#### Exercise data
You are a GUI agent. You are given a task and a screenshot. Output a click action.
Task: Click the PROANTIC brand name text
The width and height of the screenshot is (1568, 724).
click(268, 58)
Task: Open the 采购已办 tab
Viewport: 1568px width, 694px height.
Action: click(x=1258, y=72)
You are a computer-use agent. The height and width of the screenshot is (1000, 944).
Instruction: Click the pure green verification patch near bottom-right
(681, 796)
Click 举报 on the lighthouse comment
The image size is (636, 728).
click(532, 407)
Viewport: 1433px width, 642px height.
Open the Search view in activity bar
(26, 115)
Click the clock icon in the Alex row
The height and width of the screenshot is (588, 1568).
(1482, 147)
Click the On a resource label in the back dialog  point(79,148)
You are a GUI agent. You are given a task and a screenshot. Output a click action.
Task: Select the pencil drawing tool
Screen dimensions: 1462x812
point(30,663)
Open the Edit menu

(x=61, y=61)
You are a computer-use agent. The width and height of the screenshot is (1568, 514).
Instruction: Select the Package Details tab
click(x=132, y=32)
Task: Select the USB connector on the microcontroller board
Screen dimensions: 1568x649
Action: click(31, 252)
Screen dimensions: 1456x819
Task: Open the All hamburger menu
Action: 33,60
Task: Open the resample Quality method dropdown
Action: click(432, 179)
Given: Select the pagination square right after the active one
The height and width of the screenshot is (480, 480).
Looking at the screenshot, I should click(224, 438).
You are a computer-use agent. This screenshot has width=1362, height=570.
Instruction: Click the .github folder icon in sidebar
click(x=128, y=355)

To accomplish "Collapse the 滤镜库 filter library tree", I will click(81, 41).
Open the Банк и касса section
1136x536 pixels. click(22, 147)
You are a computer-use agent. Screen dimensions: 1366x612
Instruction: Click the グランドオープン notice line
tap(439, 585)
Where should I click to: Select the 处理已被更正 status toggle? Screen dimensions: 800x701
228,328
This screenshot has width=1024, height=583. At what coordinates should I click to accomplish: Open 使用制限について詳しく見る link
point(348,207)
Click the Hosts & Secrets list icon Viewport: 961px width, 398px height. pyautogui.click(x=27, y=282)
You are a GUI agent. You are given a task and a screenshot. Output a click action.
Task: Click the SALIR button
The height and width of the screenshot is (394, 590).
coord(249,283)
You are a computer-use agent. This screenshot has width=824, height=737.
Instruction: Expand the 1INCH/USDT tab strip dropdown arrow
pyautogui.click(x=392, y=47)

#### Exercise
From the first line above through the line that contains "You are a computer-use agent. The height", quote each line exactly. Output nothing more.

#### Task output
You are a GUI agent. You are given a task and a screenshot. Output a click action.
Task: Click the PROANTIC brand name text
The width and height of the screenshot is (1568, 724).
click(268, 58)
Task: Open the 采购已办 tab
Viewport: 1568px width, 694px height.
Action: click(x=1258, y=72)
You are a computer-use agent. The height and width of the screenshot is (1000, 944).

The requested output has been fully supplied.